А вот и следующая ступенька деградации. «Всей твердости посаженных правоверных хватало лишь для разрушения традиций политических заключенных. Они чуждались инакомыслящих однокамерников, таились от них, шептались об ужасах следствия так, чтобы не слышали беспартийные или эсеры — «не давать им материала против партии!» — И далее, со ссылкой на «Крутой маршрут» Е. Гинзбург:— Вот твердолобая Юлия Анненкова требует от камеры: «не смейте потешаться над надзирателем! Он представляет здесь советскую власть!» (А? Все перевернулось! Эту сцену покажите в сказочную гляделку буйным революционеркам в царской тюрьме!) Или комсомолка Катя Широкова спрашивает у Гинзбург в шмональном помещении: вон та немецкая коммунистка спрятала золото в волосы, но тюрьма-то наша, советская,— так не надо ли донести надзирательнице?!» (б, 211).

И наконец—последняя (для «идейных»!): помогать партии в ее борьбе с врагами, хотя бы ценой жизни своих товарищей, включая и свою собственную: партия всегда права! «И какой же выход они для себя нашли? — иронизирует Солженицын.— Какое же действенное решение подсказала им их революционная теория? Их решение стоит всех их объяснений! Вот оно:

чем больше посадят — тем скорее вверху поймут ошибку! А поэтому — стараться как можно больше называть фамилий! Как можно больше давать фантастических показаний на невиновных!

Всю партию не арестуют!

(А Сталину всю и не нужно было, ему только головку и долгостажников.)

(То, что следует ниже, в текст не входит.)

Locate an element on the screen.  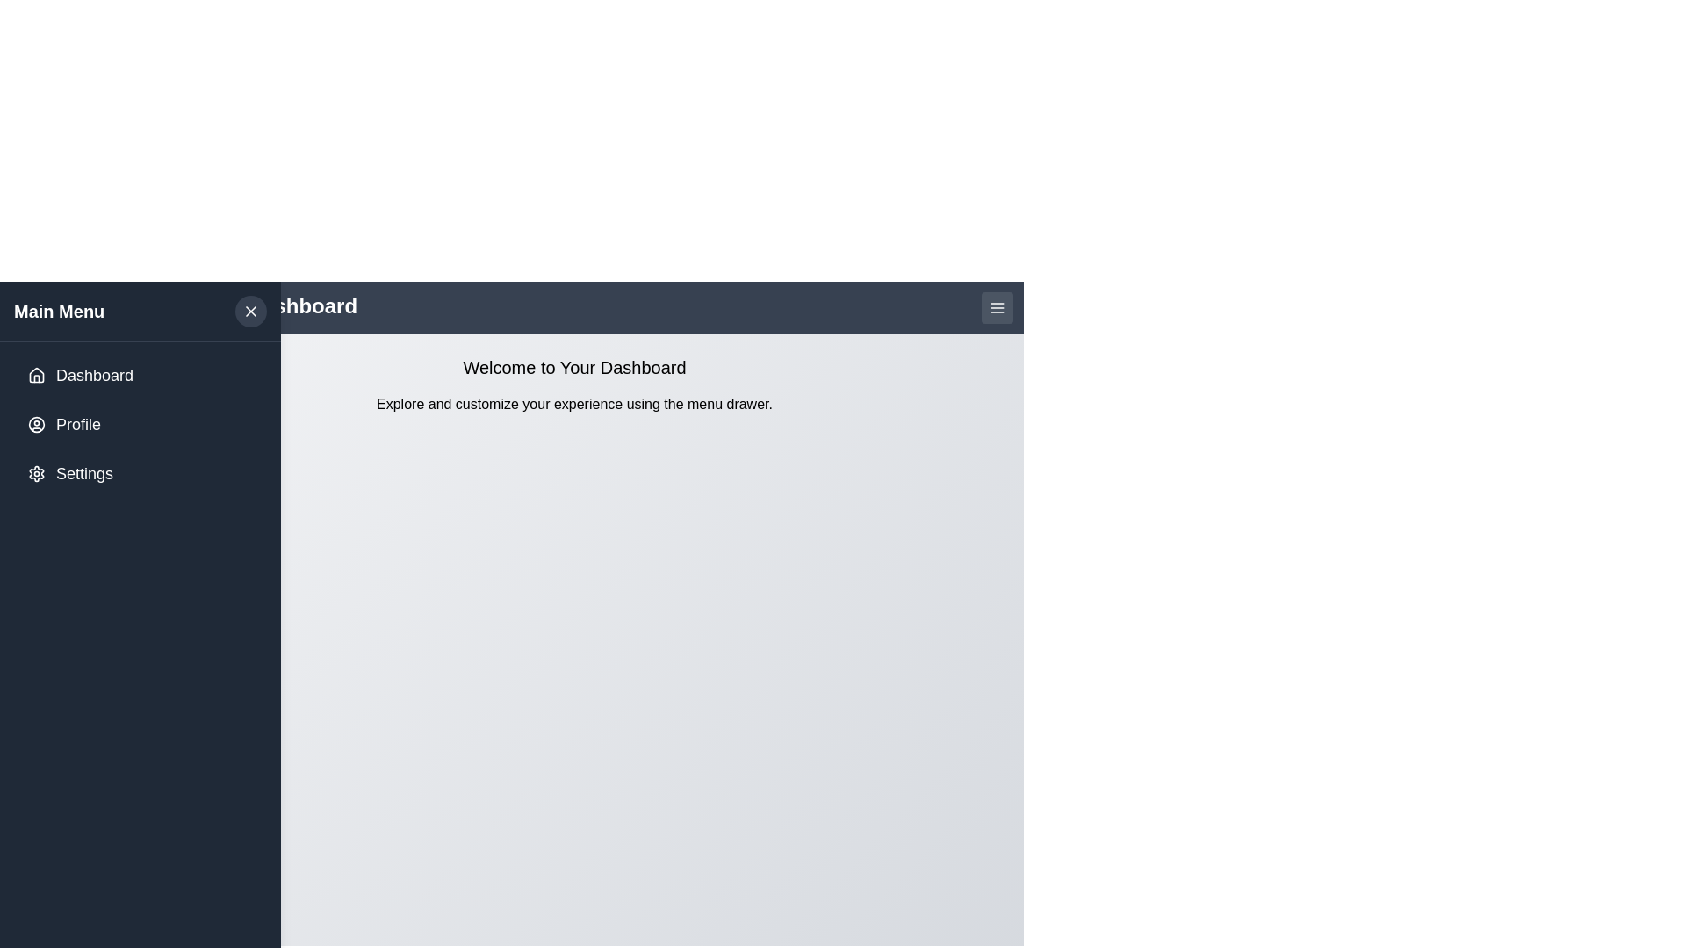
the small rectangular button with a dark gray background and three horizontal white lines, located at the top-right corner of the header bar is located at coordinates (997, 307).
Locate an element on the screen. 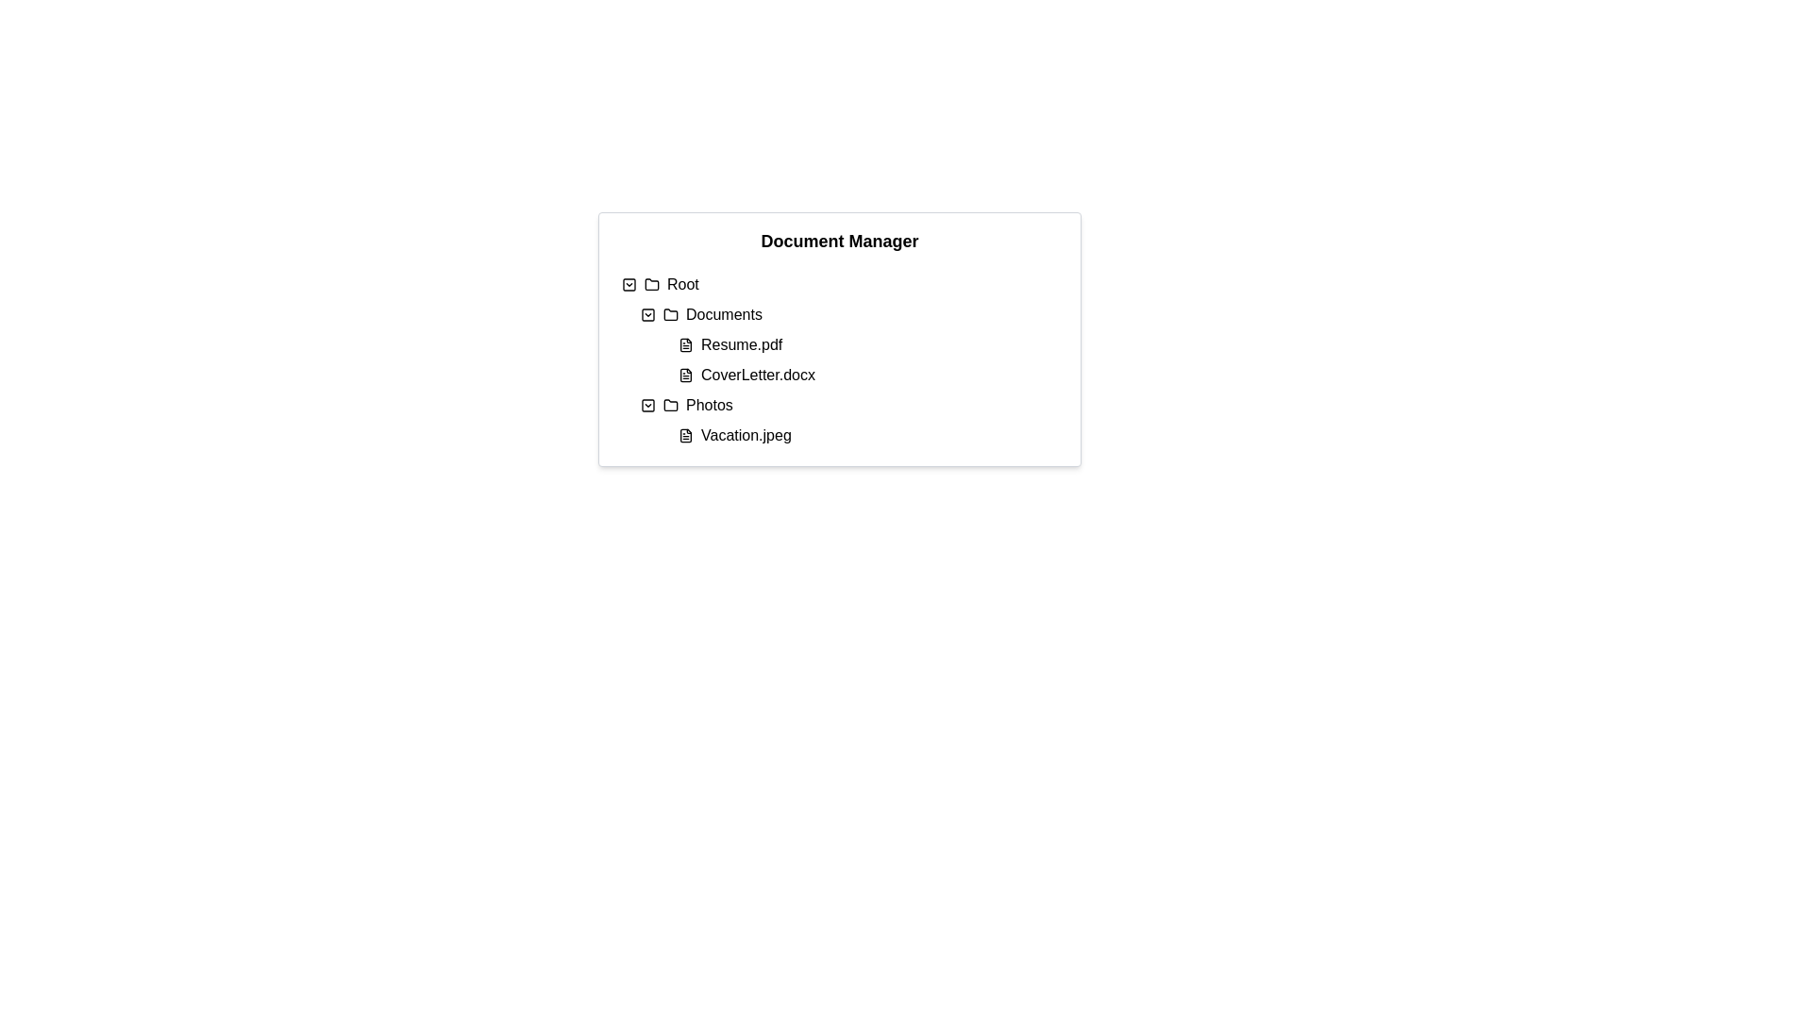 This screenshot has width=1812, height=1019. the folder icon that represents the 'Documents' collection in the Document Manager hierarchy, located to the left of the 'Documents' label is located at coordinates (670, 312).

Как среди членов всех российских партий коммунисты оказались первыми, кто стал давать ложные на себя показания,— так им первым же безусловно принадлежит и это карусельное открытие: называть побольше фамилий! Такого еще русские революционеры не слышали!» (6. 209—210).

Солженицын приводит символический эпизод, касающийся «коммунисток набора 37-го года»: «В свердловской пересылочной бане этих женщин прогнали сквозь строй надзирателей. Ничего, утешились. Уже на следующих перегонах они пели в своем вагоне:

«Я другой такой страны не знаю, Где так вольно дышит человек!»

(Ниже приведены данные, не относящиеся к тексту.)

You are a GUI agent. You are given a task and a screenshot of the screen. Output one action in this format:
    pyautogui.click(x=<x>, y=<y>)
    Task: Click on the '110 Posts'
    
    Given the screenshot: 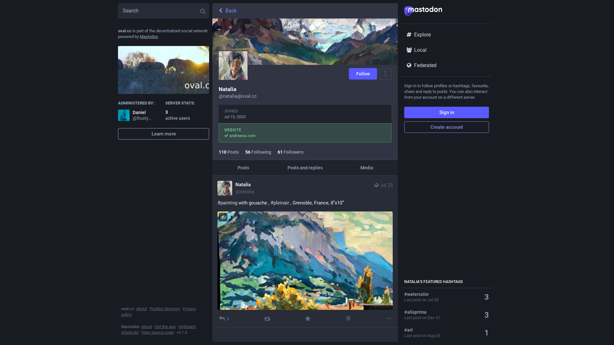 What is the action you would take?
    pyautogui.click(x=229, y=152)
    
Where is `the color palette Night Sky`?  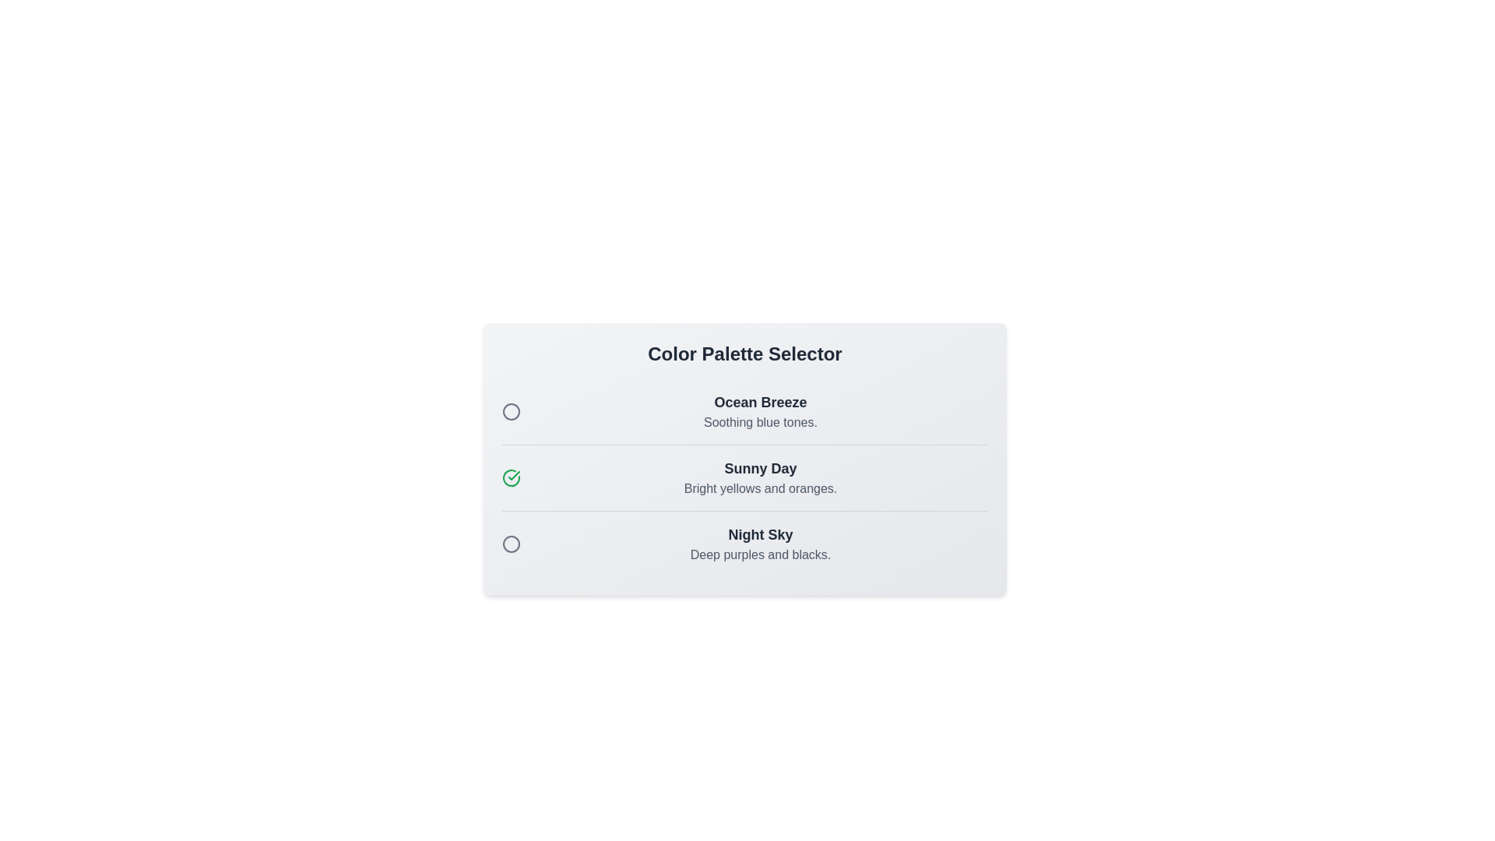
the color palette Night Sky is located at coordinates (512, 543).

Вот с таким комплексом миропонимания, вот с таким уровнем сознания вступают благомыслящие на свой долгий лагерный путь. Ничего не поняв с самого начала ни в аресте, ни в следствии, ни в общих событиях, они по упорству, по преданности (или по безвыходности?) будут теперь всю дорогу считать себя светоносными, будут объявлять только себя знающими суть вещей». А лагерники, встречая их, этих правоверных коммунистов, этих «благонамеренных ортодоксов», этих «настоящих советских людей», «с ненавистью им говорят: «Там, на воле, вы—нас, здесь будем мы—вас!»» (6, 212).

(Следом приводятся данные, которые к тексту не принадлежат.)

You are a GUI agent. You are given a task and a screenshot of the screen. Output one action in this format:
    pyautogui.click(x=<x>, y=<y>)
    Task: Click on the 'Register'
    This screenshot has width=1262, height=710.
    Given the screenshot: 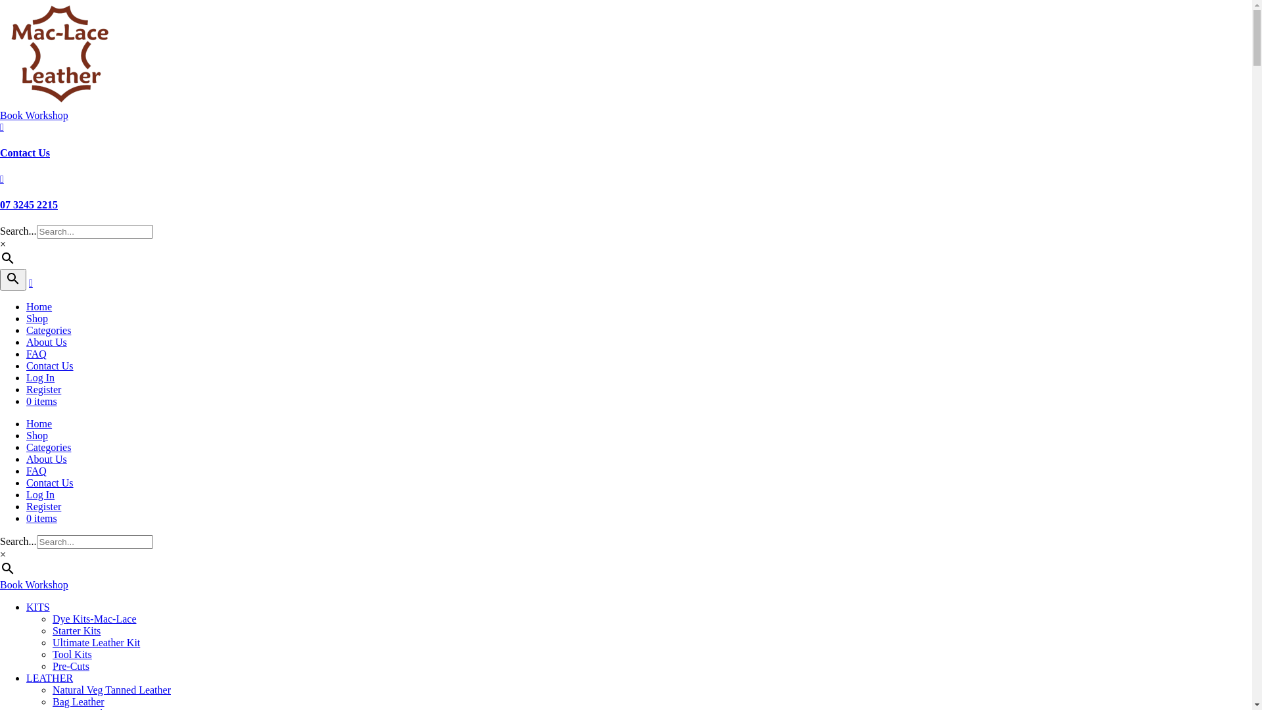 What is the action you would take?
    pyautogui.click(x=43, y=389)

«Верность? — переспрашивает автор «Архипелага».— А по-нашему: хоть кол на голове теши. Эти адепты теории развития увидели верность свою развитию в отказе от всякого собственного развития» (б, 207). И в этом, убежден Солженицын, не только беда коммунистов, но и их прямая вина. И главная вина — в самооправдании, в оправдании родной партии и родной советской власти, в снятии со всех, включая и Ленина, и Сталина, ответственности за Большой террор, за государственный терроризм как основу своей политики, за кровожадную теорию классовой борьбы, делающей уничтожение «врагов», насилие — нормальным, естественным явлением общественной жизни.

И Солженицын выносит «благонамеренным» свой нравственный приговор: «Как можно было бы им всем посочувствовать! Но как хорошо всё видят они, в чем пострадали,— не видят, в чем виноваты. Этих людей не брали до 1937 года. И после 1938-го их очень мало брали. Поэтому их называют «набор 37-го года», и так можно было бы, но чтоб это не затемняло общую картину, что даже в месяцы пик сажали не их одних, а все те же тянулись и мужички, и рабочие, и молодежь, инженеры и техники, агрономы и экономисты, и просто верующие.